Surgery was performed in 92% of patients in the FOLFIRINOX group vs 95% of the control group (P = .26). A total of 408 patients were eligible for adjuvant chemotherapy; of these, 160 (77%) of 207 patients in the FOLFIRINOX group and 158 (79%) of 201 in the control group received treatment.
Median follow-up was 46.5 months (interquartile range = 35.4–61.6 months). Rates of 3-year disease-free survival were 76% (95% confidence interval [CI] = 69%–81%) in the FOLFIRINOX group vs 69% (95% CI = 62%–74%) in the control group (stratified hazard ratio [HR] = 0.69, 95% CI = 0.49–0.97, P = .034). Subgroup analyses showed no evidence of heterogeneity of treatment effect size according to baseline characteristics.

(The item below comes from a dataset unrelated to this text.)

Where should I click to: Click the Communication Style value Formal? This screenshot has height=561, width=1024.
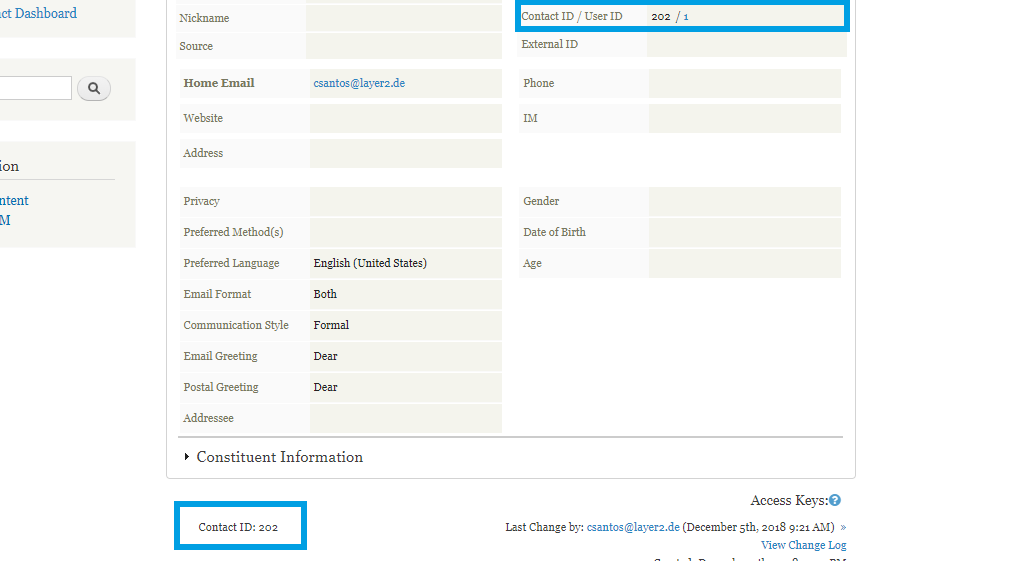pos(331,325)
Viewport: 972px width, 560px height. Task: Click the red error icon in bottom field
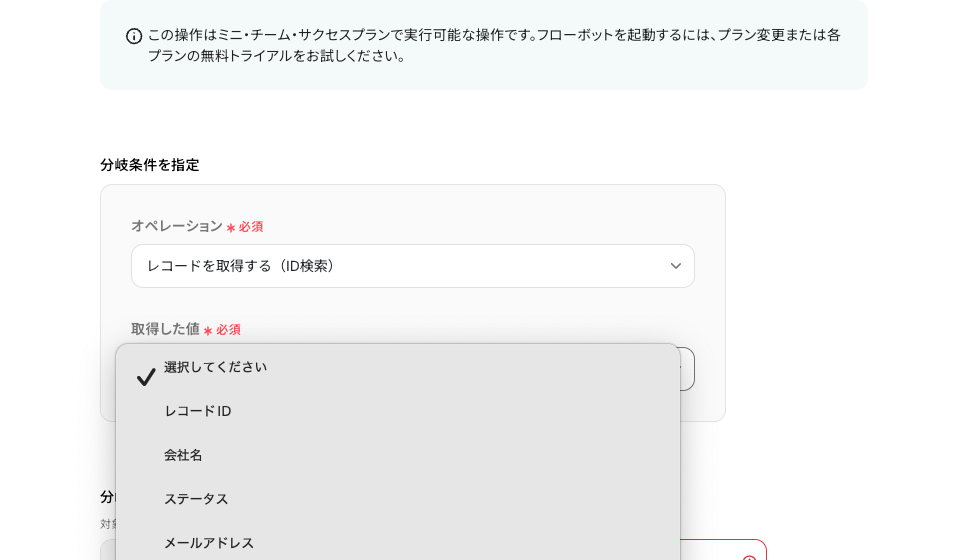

Most recurrences were due to distant metastasis, occurring in 17% of the FOLFIRINOX group vs 25% of the control group. Metastasis-free survival at 3 years was 79% (95% CI = 73%–84%) vs 72% (95% CI = 65%–77%; stratified HR = 0.64, 95% CI = 0.44–0.93, P = .017). No difference between groups was observed for locoregional relapse (4% vs 6%, stratified HR = 0.78, 95% CI = 0.34–1.79, P = .56). Overall survival at 3 years was 91% (95% CI = 86%–94%) in the FOLFIRINOX group vs 88% (95% CI = 83%–91%) in the control group (stratified HR = 0.65, 95% CI = 0.40–1.05, P = .0773).
During neoadjuvant FOLFIRINOX, grade ≥ 3 adverse events occurred in 47% of patients, with the most common being neutropenia (17%) and diarrhea (11%), and serious adverse events occurred in 20%. During chemoradiotherapy, the most common grade ≥ 3 adverse event was lymphopenia (28% vs 30%). During adjuvant chemotherapy, grade ≥ 3 adverse events occurred in 45% vs 76% of patients, with the most common being lymphopenia (11% vs 27%), neutropenia (6% vs 18%), and peripheral sensory neuropathy (12% vs 21%).
Serious adverse events occurred in 11% vs 23% of patients. Treatment-related death occurred in one patient in the FOLFIRINOX group (< 1%; due to sudden death) and two patients in the control group (1%; due to sudden death and myocardial infarction).
The investigators concluded, “Intensification of chemotherapy using FOLFIRINOX before preoperative chemoradiotherapy significantly improved outcomes compared with preoperative chemoradiotherapy in patients with cT3 or cT4 M0 rectal cancer. The significantly improved disease-free survival in the neoadjuvant chemotherapy group and the decreased neurotoxicity indicates that the perioperative approach is more efficient and better tolerated than adjuvant chemotherapy. Therefore, the PRODIGE 23 results might change clinical practice.”
Disclosure: The study was funded by the Institut National du Cancer, Ligue Nationale Contre le Cancer, and R&D Unicancer. For full disclosures of the study authors, visit thelancet.com.
1. Conroy T, Bosset J-F, Etienne P-L, et al: Neoadjuvant chemotherapy with FOLFIRINOX and preoperative chemoradiotherapy for patients with locally advanced rectal cancer (UNICANCER-PRODIGE 23): A multicentre, randomised, open-label, phase 3 trial. Lancet Oncol 22:702-715, 2021.